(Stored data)

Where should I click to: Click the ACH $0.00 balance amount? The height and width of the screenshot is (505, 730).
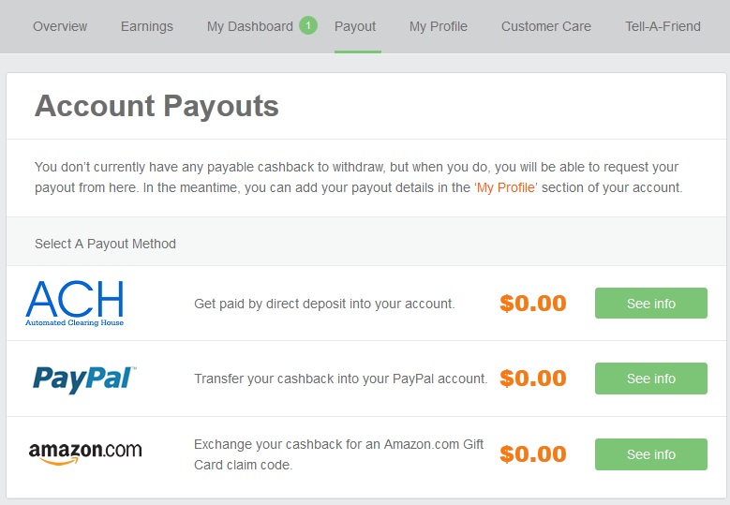(x=533, y=304)
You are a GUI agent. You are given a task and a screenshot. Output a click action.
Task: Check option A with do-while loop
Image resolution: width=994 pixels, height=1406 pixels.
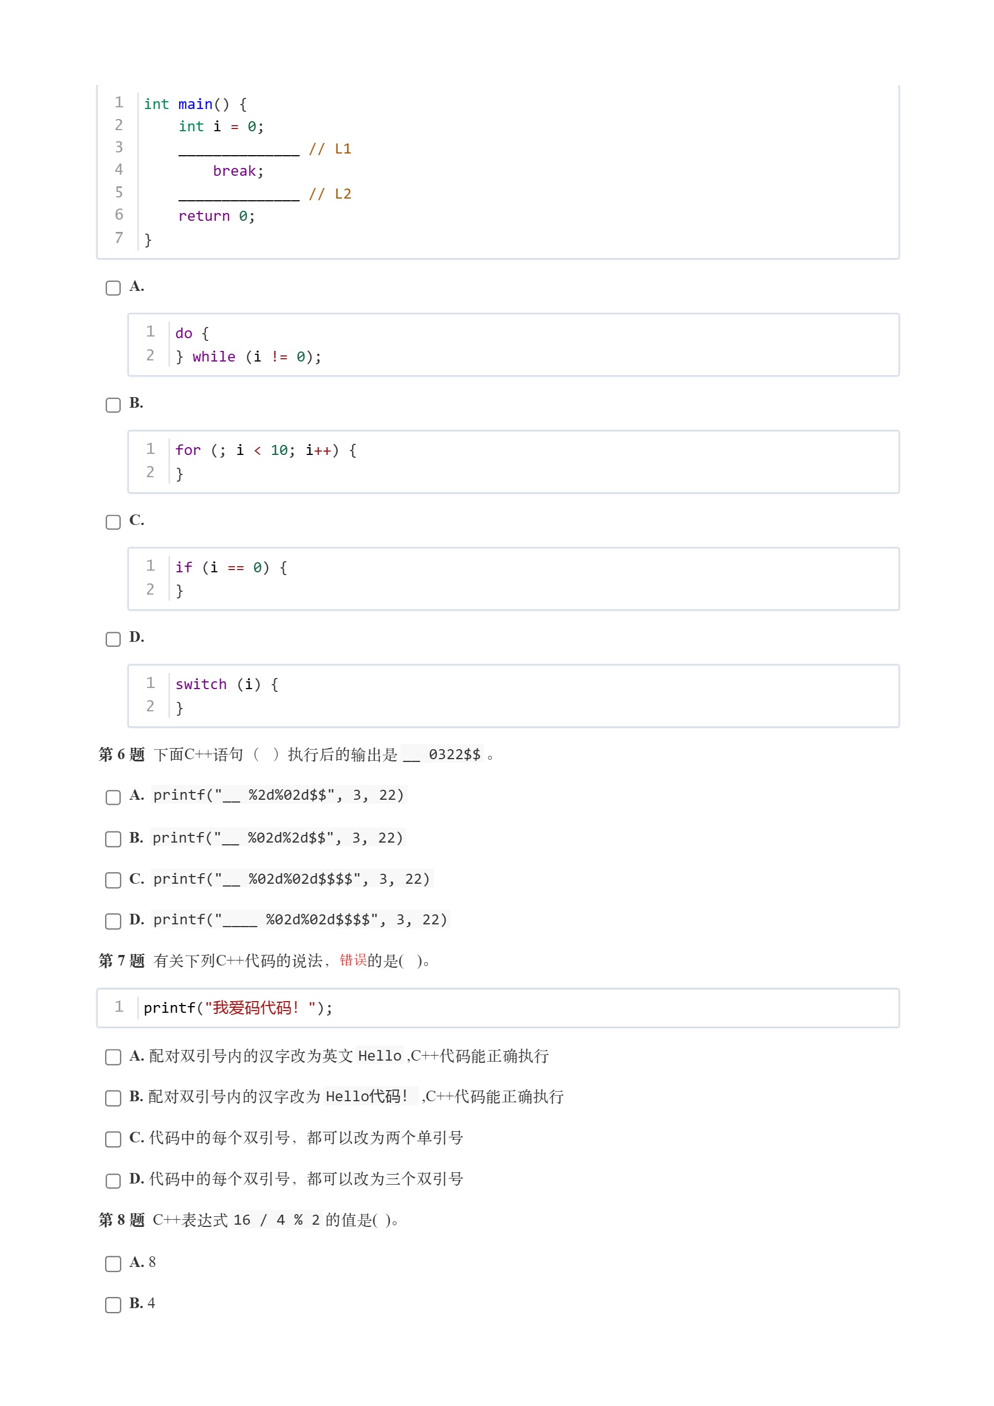tap(113, 288)
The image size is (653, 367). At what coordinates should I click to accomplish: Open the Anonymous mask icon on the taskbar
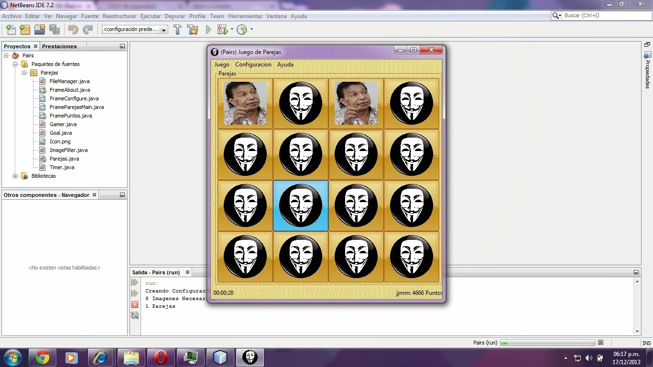click(x=250, y=357)
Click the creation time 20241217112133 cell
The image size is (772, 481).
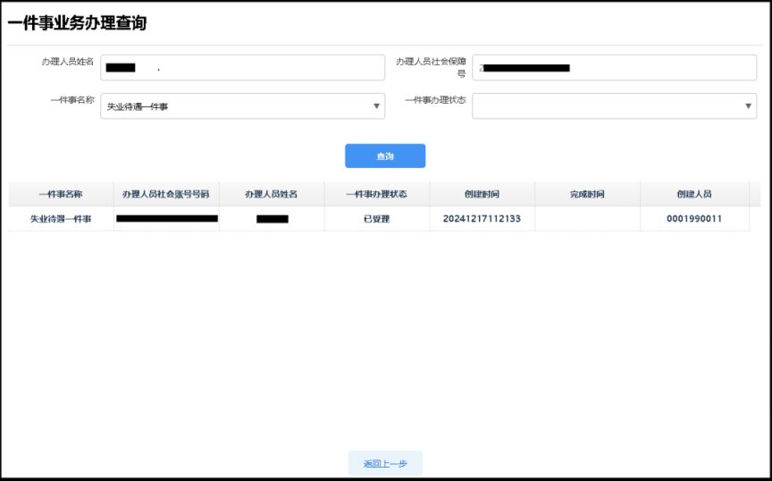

**Exercise aim**
Output the whole of the data, unchanged; keep the pictures out.

**Response for this exercise**
Where should I click to: Click the ACH $0.00 balance amount? The height and width of the screenshot is (505, 730).
(x=533, y=304)
You are a GUI agent. You are given a task and a screenshot. Output a click action.
Task: Check option A with do-while loop
Image resolution: width=994 pixels, height=1406 pixels.
tap(113, 288)
The image size is (653, 367). At what coordinates should I click to accomplish: Open the Anonymous mask icon on the taskbar
click(x=250, y=357)
Click the creation time 20241217112133 cell
The image size is (772, 481).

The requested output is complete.